▶ [Action item]: Of all the lines below, return only those starting with the line holding "Screen dimensions: 2108x1668" and going on through the line holding "You are a computer-use agent. This", exactly as written.

*** Provided data ***

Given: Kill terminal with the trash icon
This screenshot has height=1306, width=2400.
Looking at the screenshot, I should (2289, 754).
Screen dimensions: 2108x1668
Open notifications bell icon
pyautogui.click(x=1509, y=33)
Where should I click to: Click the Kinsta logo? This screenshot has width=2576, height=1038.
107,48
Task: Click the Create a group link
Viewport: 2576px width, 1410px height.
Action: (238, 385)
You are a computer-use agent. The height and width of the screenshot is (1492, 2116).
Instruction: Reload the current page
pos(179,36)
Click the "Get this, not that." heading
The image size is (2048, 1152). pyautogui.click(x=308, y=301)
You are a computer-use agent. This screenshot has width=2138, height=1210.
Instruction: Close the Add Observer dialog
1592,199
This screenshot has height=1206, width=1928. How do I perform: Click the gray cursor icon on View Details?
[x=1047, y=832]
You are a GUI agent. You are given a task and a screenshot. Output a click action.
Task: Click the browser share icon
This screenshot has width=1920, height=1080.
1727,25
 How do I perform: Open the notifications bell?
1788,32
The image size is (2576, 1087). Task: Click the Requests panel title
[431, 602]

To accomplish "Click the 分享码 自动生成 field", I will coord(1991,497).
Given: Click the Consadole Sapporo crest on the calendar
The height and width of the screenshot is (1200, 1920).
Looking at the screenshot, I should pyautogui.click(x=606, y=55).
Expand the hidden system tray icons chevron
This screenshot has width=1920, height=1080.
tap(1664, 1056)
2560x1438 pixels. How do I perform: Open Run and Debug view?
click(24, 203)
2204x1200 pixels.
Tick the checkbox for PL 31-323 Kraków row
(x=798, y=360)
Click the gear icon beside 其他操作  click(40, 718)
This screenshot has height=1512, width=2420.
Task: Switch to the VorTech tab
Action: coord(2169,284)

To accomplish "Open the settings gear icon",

*** End of Provided data ***

▶ [Result below]:
Screen dimensions: 2108x1668
Open notifications bell icon
pyautogui.click(x=1509, y=33)
Where should I click to: Click the Kinsta logo? This screenshot has width=2576, height=1038.
107,48
Task: Click the Create a group link
Viewport: 2576px width, 1410px height.
Action: (238, 385)
You are a computer-use agent. The height and width of the screenshot is (1492, 2116).
Instruction: Reload the current page
pos(179,36)
Click the "Get this, not that." heading
The image size is (2048, 1152). pyautogui.click(x=308, y=301)
You are a computer-use agent. This screenshot has width=2138, height=1210.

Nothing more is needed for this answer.